### Required work
Look below for the line containing "Бренды (11, 2259)" and the line containing "Паркет (50, 2068)"; repeat exactly those two lines and all lines between them, and nothing else.

### Task material
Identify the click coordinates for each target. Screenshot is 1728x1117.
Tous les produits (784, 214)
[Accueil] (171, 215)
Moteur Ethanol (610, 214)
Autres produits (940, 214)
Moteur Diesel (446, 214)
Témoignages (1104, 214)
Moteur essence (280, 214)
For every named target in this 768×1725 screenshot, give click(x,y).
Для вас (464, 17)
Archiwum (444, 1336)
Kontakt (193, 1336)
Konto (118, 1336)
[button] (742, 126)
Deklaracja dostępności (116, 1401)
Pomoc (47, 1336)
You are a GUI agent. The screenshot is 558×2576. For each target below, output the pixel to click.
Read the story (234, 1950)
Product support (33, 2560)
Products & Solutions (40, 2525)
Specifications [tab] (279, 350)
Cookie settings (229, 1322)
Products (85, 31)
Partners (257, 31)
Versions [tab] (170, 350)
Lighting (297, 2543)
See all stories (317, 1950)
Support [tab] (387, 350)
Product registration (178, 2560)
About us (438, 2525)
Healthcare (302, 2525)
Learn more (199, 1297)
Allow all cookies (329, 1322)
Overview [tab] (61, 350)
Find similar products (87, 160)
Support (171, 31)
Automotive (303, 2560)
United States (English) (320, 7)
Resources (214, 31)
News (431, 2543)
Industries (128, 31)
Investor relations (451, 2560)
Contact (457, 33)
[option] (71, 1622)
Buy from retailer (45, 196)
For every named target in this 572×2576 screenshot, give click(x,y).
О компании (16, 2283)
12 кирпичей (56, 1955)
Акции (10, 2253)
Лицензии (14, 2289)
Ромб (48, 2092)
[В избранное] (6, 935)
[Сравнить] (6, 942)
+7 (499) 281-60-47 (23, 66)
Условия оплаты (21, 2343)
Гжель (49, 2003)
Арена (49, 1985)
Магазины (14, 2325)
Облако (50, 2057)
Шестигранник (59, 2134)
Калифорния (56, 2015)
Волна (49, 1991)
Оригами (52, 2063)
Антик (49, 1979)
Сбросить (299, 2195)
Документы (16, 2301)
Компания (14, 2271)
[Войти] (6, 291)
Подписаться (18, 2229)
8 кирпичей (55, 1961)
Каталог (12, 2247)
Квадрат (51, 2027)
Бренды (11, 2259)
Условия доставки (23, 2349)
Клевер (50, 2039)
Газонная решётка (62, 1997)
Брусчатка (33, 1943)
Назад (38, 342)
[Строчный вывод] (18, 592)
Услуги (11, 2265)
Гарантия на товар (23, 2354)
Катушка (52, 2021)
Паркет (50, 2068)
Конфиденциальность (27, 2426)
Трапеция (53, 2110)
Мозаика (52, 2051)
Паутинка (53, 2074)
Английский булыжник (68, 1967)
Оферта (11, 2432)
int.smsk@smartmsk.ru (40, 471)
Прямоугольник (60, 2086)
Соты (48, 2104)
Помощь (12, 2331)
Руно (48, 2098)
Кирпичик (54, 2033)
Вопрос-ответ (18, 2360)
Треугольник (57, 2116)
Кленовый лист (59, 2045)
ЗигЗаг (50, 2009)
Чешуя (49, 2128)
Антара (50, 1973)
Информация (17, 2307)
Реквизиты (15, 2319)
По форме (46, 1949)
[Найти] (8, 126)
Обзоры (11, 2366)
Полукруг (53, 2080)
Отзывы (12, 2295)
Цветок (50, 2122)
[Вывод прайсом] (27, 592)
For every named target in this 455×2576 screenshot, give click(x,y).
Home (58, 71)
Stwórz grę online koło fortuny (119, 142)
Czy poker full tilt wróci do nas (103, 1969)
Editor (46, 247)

### Output below
Бренды (11, 2259)
Условия доставки (23, 2349)
Клевер (50, 2039)
Газонная решётка (62, 1997)
Брусчатка (33, 1943)
Назад (38, 342)
[Строчный вывод] (18, 592)
Услуги (11, 2265)
Гарантия на товар (23, 2354)
Катушка (52, 2021)
Паркет (50, 2068)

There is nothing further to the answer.